Die erste Nacht am Lake Waikaremoana war kalt. Sie war sogar so kalt, dass wir unsere Schiebetüren am nächsten Morgen nicht mehr aufbekamen! (Zum ersten Mal während unserer gesamten Reise!) Bevor wir die Türen aus der Verankerung hebelten, kletterte ich über den Beifahrersitz nach draußen und öffnete den Kofferraumdeckel, sodass auch Tobi hinausgelangte. Doch da es uns auch von außen nicht gelang, die Schiebetüren zu öffnen, unternahmen wir spontan einen kleinen Morgenspaziergang. Noch vor dem Frühstück führte uns dieser an das nicht weitentfernte Seeufer. Ein dünner Wolkenschleier hing über dem großen Gewässer und eine kleine Schwanenfamilie inklusive Küken schwamm an uns vorbei. Eine traumhafte Atmosphäre, welche schon bald unser Herz erwärmte. Zurück am Auto schienen die ersten Sonnenstrahlen auf die vereiste Karosserie. Da sich die rechte Schiebetür inzwischen öffnen ließ, konnten wir unsere Müslischalen herausholen und frühstücken. In der Zwischenzeit taute auch die linke Seite des Autos auf und Sam konnte startklar gemacht werden - Bett machen, Geschirr und Lebensmittel ver- und Sitze freiräumen.

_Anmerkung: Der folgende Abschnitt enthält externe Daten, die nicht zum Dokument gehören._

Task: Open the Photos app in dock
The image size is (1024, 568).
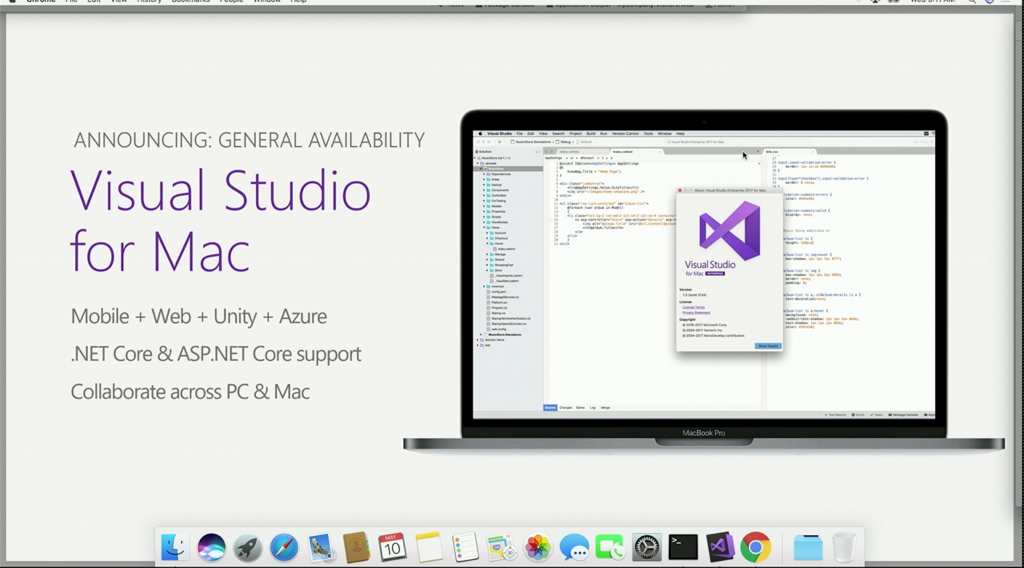Action: 538,547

Wir widmeten uns dem Tag einer anspruchsvolleren Wanderung - dem ersten Teil des „Great Walks“ im Te Urewera National Park. Dieser Abschnitt des Tracks führt einen binnen sechs Stunden zur „Panekire Hut“. Unser Ziel war allerdings nicht die Hütte, sondern bloß ein Aussichtspunkt auf halber Strecke. Die Spur verlief von Beginn an durch dichtes Waldgebiet, das steil den Berg hinaufführte. Außer uns war kaum ein anderer Wanderer unterwegs, wodurch die Stimmung im Wald verschlafen und mystisch wirkte. Abseits von Auto- oder Flugzeuglärm lauschten wir dem Gesang der vielen Vögel und genossen die Aktivität an der frischen Luft. Zwischenzeitlich bot sich die Möglichkeit, einen freien Blick auf den See zu erhaschen. Jedoch konnten wir unser Lauftempo nur schwer einschätzen und hatten keinerlei Anhaltspunkte, wie lang es wohl noch dauern würde. Eines war auf jeden Fall klar: Mit jedem weiteren Schritt kamen wir dem Ziel näher. Immer wieder legten wir kleinere Pause ein, um der unglaublichen Ruhe zu lauschen. Es war so friedlich, schön und beängstigend zugleich, niemand anderes zu hören außer seinen eigenen Herzschlag, der wegen des Anstiegs laut pochte.
Knapp eine Stunde später verließen wir den dichten Busch und standen auf einem Steinplateau - dem Ziel unserer Wanderung. Über uns strahlte die Sonne und unter uns sahen wir den großen, blauen See. Wir ließen uns auf einem Felsen nieder und genossen den sagenhaften Ausblick. Lediglich die starken Windböen minderten den schönen Moment. Wir ruhten uns aus, schossen Erinnerungsbilder aus jeglichen Positionen und Perspektiven und machten uns schon bald auf den Rückweg, der ohne Komplikationen erfolgte. Bevor wir jedoch zurück am Parkplatz ankamen, nahmen wir eine Abzweigung zu einem weiteren See. „Lake Kiriopukae“ bedarf nicht vieler Worte: Ein ruhiges Gewässer, das den Umweg nicht zwangsläufig wert war.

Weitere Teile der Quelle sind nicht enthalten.